I cant write about Rajahmundry without giving due credit for to these two people, Sir Arthur Cotton for making the city arable and Sri Kandukuri Veeresalingam Pantulu for his contribution for the city. These people’s memories are etched strongly in the minds of the people.
Sir Arthur Cotton dammed the great Godavari River below Rajamundry at a point where the river is over three miles wide, and although he utilised two islands he still had to construct two miles of masonry to build his own dam. This took him five years to complete, but was an immense gain to a teeming population. The 2 1/4 – mile long Dowleswaram Barrage across the Godavari turned a flood-and-drought prone area into million acres of flourishing paddy and sugarcane. He made Rajamundry a rice bowl for A.P and people still remember and honour his contributions. A Sir Arthur Cotton Museum is set up at the dam site and a Sir Arthur Cotton Memorial Agricultural Service Centre is set up at Bobbarlanka, 20 km from Rajahmundry and near Dowleswaram to commemorate the contributions of Sir Arthur Cotton. Thank you Sir!

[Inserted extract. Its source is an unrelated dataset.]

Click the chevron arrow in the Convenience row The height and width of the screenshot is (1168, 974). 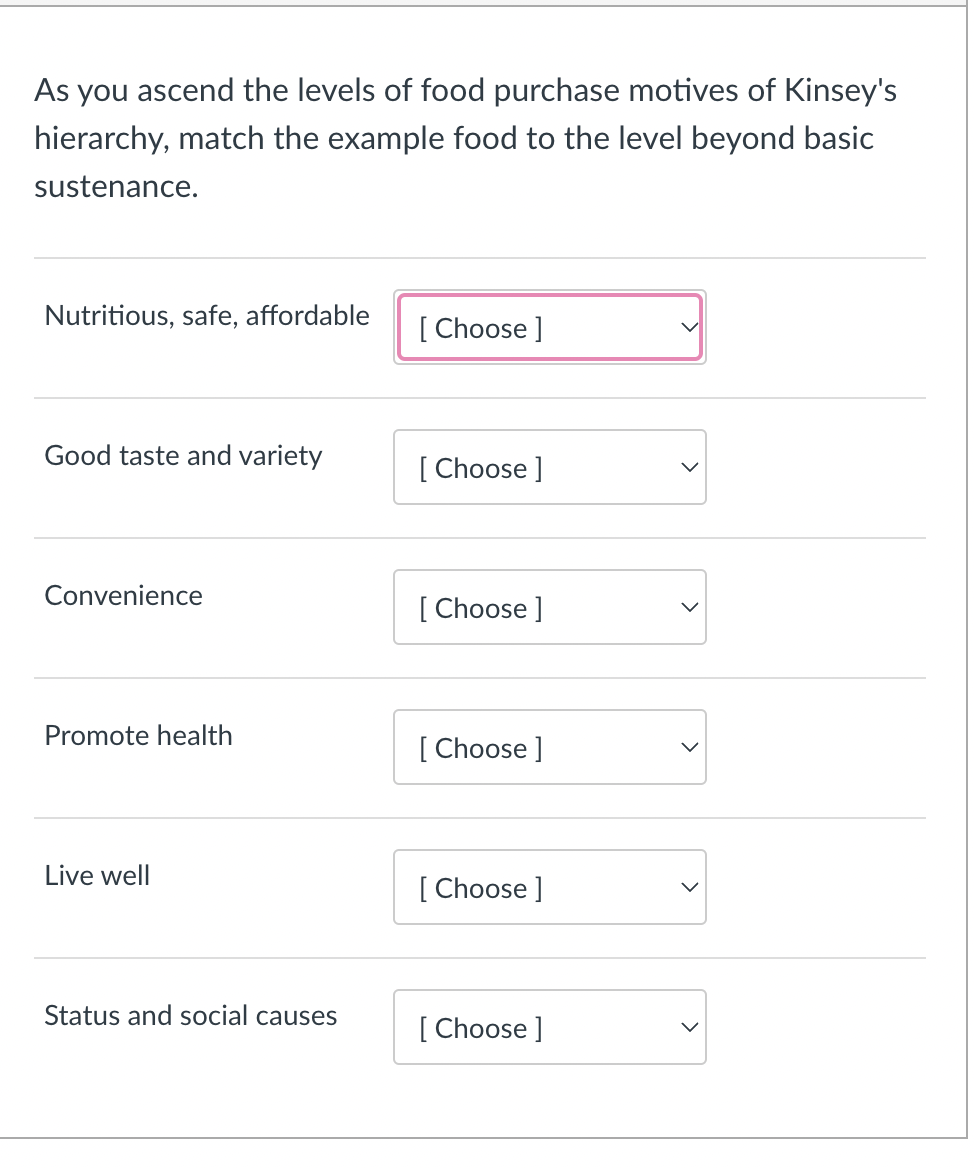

Sri Kandukuri Veeresalingam Pantulu is known as “The father of reformations” in A.P. He is a champion of widow remarriages, girl education and social reforms. There are many firsts to his credit. He started a monthly magazine “Vivekavardhini”, a school for girls at Dowlaiswaram in 1874. He established a weekly “Satyavadini” which was published both in English and Telugu. He established “Hitakarini Samaj” in 1906. He was the first novelist in Telugu ;”Rajasekhara Charitra” was the first novel. He bought a revolution in Telugu Literature by simplifying Telugu without using the flowery embellishments that graced the language through Sanskrit influence. He is a great man who has dedicated his pen, intellect, money, work and worth for social service.
Many schools and colleges were started by the Hitakarini Samaj. Well, the expansion of ‘SKVT High School’, the school that I studied in stands for ‘Sri Kandukuri Veeresalingam Theistic English Medium High Schoool’. If you stop wondering about whats me with long names, I had a great time at that school with some fabulous schoolmates and teachers! I can’t think of any college that wasn’t supported by his ideals or deeds in some way. Well, if you ask me the current scenario, the educational climate is slowly getting commercialized now, with the advent of Srichaitanya, Nalanda, Narayana, Bhasyam schools and colleges.
Being at the banks of the Godavari River, which has a lot of religious significance and the Sir Cotton Bridge, which gave a boost to the agriculture made Rajahmundry the way it is. Since history, a lot of Brahmins settled in Rajahmundry making it the centre for Arts and Culture. Even today there are separate areas designated for Brahmins in the City, though the City is an amalgamation of various sects, castes and beliefs. The City hence is a cradle for education, textiles and agriculture. The attitude of people is slow paced and life rolls on simply. I love the simplicity and the down to earth nature of the people here. I feel home!
All this and more is what makes my little town special to me. Guess all this is summed up in this lovely song from Andhra Kesari. I get a reverent feeling whenever I hear it..
“Vedam la ghoshinche godavari
Amaradhamam la sobhille rajamahendri
Satabdala charita gala sundara nagaram
Gataveibhava deeptulato kammani kaavyam
Raja raja narendrudu kakatiyulu
Tejamunna meti doralu reddi rajulu
Gajapatulu narapatulu elina ooru
Akadhalanni ninadinche Gauthami Horu
Adi kavita Nannaya rasenicchata
Srinadha kavi nivasam pedda mucchata
Nava kavitalu vikasinche nandanavanamu
Dittamaina silpala devalalu
Kattukadhala chitrangi kanakamedalu
Kottukoni poye konni kotilingalu
Viresalingamokadu migilenu chalu”
Didn’t realize that this would end up as such a huge post when I am not even half done! Let me wrap up here as my love this little place can make me fill this space with ease.